AT REHEARSAL.
"Well, Bathalina," Mrs. Sanford said with despair in her voice, "if you must go, I suppose you must; but this is the third Wednesday you've been to that funeral, and I think that's plenty. It isn't lucky to put off a funeral; and here's all these cucumbers to pickle, and I can't possibly spare you, but I suppose I'll have to."
"Cousin Sam's child don't die every day," the maid retorted; "and of course they couldn't bury her alive."
"Oh, dear, no!" her mistress assented. "That would be too awful; but I want you to be sure she is really dead before you go to her funeral again."
"Yes, she's dead," was the answer. "Peter Mixon came over last night and told me."
"Peter Mixon had better mind his own business. You told me yourself, Bathalina, that he was going to be married this very month to that West girl."
"Yes, mum, of course. But it's a great cross to him. He asked me first, and if it hadn't been for my sinful pride I'd a had him in the first place."

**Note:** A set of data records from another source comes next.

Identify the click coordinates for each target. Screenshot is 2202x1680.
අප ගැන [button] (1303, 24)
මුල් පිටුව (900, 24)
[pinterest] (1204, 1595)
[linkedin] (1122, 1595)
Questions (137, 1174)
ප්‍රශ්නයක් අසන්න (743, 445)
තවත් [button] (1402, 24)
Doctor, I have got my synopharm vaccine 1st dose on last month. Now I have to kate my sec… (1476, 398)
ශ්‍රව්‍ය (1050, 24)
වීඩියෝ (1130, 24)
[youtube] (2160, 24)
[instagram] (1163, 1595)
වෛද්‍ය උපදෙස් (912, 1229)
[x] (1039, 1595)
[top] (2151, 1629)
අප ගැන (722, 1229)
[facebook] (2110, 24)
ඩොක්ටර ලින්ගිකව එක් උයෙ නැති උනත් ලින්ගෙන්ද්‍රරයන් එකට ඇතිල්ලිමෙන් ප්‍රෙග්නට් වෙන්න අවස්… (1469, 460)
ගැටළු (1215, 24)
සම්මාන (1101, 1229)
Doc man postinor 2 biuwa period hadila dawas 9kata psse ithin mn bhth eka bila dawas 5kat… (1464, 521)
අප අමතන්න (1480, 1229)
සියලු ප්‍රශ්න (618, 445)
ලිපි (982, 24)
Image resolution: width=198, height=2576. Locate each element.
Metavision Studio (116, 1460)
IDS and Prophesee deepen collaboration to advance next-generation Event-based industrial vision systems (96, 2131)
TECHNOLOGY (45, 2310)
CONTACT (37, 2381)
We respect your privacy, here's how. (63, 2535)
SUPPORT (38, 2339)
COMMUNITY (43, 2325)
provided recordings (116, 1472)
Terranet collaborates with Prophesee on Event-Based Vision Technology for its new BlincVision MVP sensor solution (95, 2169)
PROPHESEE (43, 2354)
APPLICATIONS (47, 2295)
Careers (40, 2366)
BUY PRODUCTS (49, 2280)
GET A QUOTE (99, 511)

"Sinful fire-shovels!" Mrs. Sanford exclaimed. "You turned him off because he was after the money you've got in the bank, so don't let me hear any more about him. If you are going to this protracted funeral, go along; and I do hope the remains won't need a great deal more burying. As for Peter Mixon, the less you have to do with him the better."
"I feel confident," Bathalina answered, "that it's the last funeral the child'll ever have; but in the midst of life we are in death."
"You may be," retorted her mistress bustling about; "but I'm in the midst of pickling, and can't stop to talk. Go along."